◆ Work order
All of the records should be given back exactly and in full.

(Records from a dataset)
=== Begin Enclosure ===

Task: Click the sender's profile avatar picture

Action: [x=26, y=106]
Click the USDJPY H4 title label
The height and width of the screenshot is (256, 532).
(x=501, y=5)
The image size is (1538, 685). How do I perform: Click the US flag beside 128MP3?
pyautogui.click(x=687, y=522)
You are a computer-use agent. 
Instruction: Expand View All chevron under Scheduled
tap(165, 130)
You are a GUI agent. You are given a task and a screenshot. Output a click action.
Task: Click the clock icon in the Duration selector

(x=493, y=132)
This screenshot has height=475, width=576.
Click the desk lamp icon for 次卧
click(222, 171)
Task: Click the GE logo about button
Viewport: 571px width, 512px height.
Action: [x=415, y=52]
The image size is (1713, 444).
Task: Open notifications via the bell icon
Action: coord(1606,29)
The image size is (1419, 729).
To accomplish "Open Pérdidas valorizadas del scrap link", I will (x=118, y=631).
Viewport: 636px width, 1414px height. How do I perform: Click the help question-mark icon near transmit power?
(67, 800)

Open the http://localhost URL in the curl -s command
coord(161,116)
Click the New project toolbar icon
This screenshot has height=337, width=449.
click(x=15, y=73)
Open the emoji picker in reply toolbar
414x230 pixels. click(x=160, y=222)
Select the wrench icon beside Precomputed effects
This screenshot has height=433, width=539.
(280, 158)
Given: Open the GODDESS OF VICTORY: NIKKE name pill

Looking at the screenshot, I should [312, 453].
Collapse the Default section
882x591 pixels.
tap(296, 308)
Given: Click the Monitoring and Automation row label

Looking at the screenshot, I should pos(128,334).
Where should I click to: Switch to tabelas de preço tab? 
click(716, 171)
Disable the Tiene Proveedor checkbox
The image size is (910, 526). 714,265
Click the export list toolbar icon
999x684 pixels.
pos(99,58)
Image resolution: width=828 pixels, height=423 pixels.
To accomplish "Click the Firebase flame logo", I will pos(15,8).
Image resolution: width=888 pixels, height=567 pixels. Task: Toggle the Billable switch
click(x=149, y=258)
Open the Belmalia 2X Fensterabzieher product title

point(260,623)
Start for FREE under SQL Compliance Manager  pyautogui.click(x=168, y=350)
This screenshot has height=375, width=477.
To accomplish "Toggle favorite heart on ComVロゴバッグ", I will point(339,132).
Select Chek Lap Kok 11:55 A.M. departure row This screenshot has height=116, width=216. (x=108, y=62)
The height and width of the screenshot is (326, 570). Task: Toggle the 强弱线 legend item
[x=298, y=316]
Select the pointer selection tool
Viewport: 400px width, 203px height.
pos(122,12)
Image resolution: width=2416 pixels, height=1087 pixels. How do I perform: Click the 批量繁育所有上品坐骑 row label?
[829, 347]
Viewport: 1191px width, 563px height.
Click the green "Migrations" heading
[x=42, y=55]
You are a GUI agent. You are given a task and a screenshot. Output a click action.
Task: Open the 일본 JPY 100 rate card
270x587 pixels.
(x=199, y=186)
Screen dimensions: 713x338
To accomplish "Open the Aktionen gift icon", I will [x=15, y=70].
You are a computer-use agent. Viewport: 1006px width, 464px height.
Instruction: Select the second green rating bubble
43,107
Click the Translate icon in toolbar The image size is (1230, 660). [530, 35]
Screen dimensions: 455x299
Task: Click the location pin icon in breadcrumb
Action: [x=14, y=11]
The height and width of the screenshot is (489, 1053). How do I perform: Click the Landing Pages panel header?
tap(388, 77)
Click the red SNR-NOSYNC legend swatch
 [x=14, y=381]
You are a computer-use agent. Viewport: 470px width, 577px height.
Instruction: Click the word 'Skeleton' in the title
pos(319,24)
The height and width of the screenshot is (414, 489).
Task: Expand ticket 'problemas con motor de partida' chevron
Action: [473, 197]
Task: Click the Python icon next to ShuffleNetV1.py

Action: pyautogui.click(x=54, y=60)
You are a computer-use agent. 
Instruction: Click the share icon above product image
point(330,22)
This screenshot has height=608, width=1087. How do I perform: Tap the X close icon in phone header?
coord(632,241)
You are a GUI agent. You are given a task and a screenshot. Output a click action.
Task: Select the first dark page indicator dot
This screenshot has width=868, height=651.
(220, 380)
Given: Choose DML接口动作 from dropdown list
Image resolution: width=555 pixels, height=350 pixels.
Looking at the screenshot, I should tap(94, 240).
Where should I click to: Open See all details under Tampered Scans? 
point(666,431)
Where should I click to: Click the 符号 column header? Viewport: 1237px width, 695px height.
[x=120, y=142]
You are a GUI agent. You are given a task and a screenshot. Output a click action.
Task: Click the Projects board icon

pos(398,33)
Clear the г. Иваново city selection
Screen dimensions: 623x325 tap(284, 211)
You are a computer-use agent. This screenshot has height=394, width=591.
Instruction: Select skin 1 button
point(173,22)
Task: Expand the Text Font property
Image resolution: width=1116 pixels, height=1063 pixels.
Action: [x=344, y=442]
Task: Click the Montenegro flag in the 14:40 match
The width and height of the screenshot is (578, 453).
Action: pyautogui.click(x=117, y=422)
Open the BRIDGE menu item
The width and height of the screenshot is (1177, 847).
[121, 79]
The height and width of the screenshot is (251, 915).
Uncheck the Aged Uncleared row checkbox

=== End Enclosure ===

◆ Task output
Task: Click the sender's profile avatar picture

Action: [x=26, y=106]
Click the USDJPY H4 title label
The height and width of the screenshot is (256, 532).
(x=501, y=5)
The image size is (1538, 685). How do I perform: Click the US flag beside 128MP3?
pyautogui.click(x=687, y=522)
You are a computer-use agent. 
Instruction: Expand View All chevron under Scheduled
tap(165, 130)
You are a GUI agent. You are given a task and a screenshot. Output a click action.
Task: Click the clock icon in the Duration selector

(x=493, y=132)
This screenshot has height=475, width=576.
Click the desk lamp icon for 次卧
click(222, 171)
Task: Click the GE logo about button
Viewport: 571px width, 512px height.
Action: [x=415, y=52]
The image size is (1713, 444).
Task: Open notifications via the bell icon
Action: coord(1606,29)
The image size is (1419, 729).
To accomplish "Open Pérdidas valorizadas del scrap link", I will (x=118, y=631).
Viewport: 636px width, 1414px height. How do I perform: Click the help question-mark icon near transmit power?
(67, 800)

Open the http://localhost URL in the curl -s command
coord(161,116)
Click the New project toolbar icon
This screenshot has height=337, width=449.
click(x=15, y=73)
Open the emoji picker in reply toolbar
414x230 pixels. click(x=160, y=222)
Select the wrench icon beside Precomputed effects
This screenshot has height=433, width=539.
(280, 158)
Given: Open the GODDESS OF VICTORY: NIKKE name pill

Looking at the screenshot, I should [312, 453].
Collapse the Default section
882x591 pixels.
tap(296, 308)
Given: Click the Monitoring and Automation row label

Looking at the screenshot, I should pos(128,334).
Where should I click to: Switch to tabelas de preço tab? 
click(716, 171)
Disable the Tiene Proveedor checkbox
The image size is (910, 526). 714,265
Click the export list toolbar icon
999x684 pixels.
pos(99,58)
Image resolution: width=828 pixels, height=423 pixels.
To accomplish "Click the Firebase flame logo", I will pos(15,8).
Image resolution: width=888 pixels, height=567 pixels. Task: Toggle the Billable switch
click(x=149, y=258)
Open the Belmalia 2X Fensterabzieher product title

point(260,623)
Start for FREE under SQL Compliance Manager  pyautogui.click(x=168, y=350)
This screenshot has height=375, width=477.
To accomplish "Toggle favorite heart on ComVロゴバッグ", I will point(339,132).
Select Chek Lap Kok 11:55 A.M. departure row This screenshot has height=116, width=216. (x=108, y=62)
The height and width of the screenshot is (326, 570). Task: Toggle the 强弱线 legend item
[x=298, y=316]
Select the pointer selection tool
Viewport: 400px width, 203px height.
pos(122,12)
Image resolution: width=2416 pixels, height=1087 pixels. How do I perform: Click the 批量繁育所有上品坐骑 row label?
[829, 347]
Viewport: 1191px width, 563px height.
Click the green "Migrations" heading
[x=42, y=55]
You are a GUI agent. You are given a task and a screenshot. Output a click action.
Task: Open the 일본 JPY 100 rate card
270x587 pixels.
(x=199, y=186)
Screen dimensions: 713x338
To accomplish "Open the Aktionen gift icon", I will [x=15, y=70].
You are a computer-use agent. Viewport: 1006px width, 464px height.
Instruction: Select the second green rating bubble
43,107
Click the Translate icon in toolbar The image size is (1230, 660). [530, 35]
Screen dimensions: 455x299
Task: Click the location pin icon in breadcrumb
Action: [x=14, y=11]
The height and width of the screenshot is (489, 1053). How do I perform: Click the Landing Pages panel header?
tap(388, 77)
Click the red SNR-NOSYNC legend swatch
 [x=14, y=381]
You are a computer-use agent. Viewport: 470px width, 577px height.
Instruction: Click the word 'Skeleton' in the title
pos(319,24)
The height and width of the screenshot is (414, 489).
Task: Expand ticket 'problemas con motor de partida' chevron
Action: [473, 197]
Task: Click the Python icon next to ShuffleNetV1.py

Action: pyautogui.click(x=54, y=60)
You are a computer-use agent. 
Instruction: Click the share icon above product image
point(330,22)
This screenshot has height=608, width=1087. How do I perform: Tap the X close icon in phone header?
coord(632,241)
You are a GUI agent. You are given a task and a screenshot. Output a click action.
Task: Select the first dark page indicator dot
This screenshot has width=868, height=651.
(220, 380)
Given: Choose DML接口动作 from dropdown list
Image resolution: width=555 pixels, height=350 pixels.
Looking at the screenshot, I should tap(94, 240).
Where should I click to: Open See all details under Tampered Scans? 
point(666,431)
Where should I click to: Click the 符号 column header? Viewport: 1237px width, 695px height.
[x=120, y=142]
You are a GUI agent. You are given a task and a screenshot. Output a click action.
Task: Click the Projects board icon

pos(398,33)
Clear the г. Иваново city selection
Screen dimensions: 623x325 tap(284, 211)
You are a computer-use agent. This screenshot has height=394, width=591.
Instruction: Select skin 1 button
point(173,22)
Task: Expand the Text Font property
Image resolution: width=1116 pixels, height=1063 pixels.
Action: [x=344, y=442]
Task: Click the Montenegro flag in the 14:40 match
The width and height of the screenshot is (578, 453).
Action: pyautogui.click(x=117, y=422)
Open the BRIDGE menu item
The width and height of the screenshot is (1177, 847).
[121, 79]
The height and width of the screenshot is (251, 915).
Uncheck the Aged Uncleared row checkbox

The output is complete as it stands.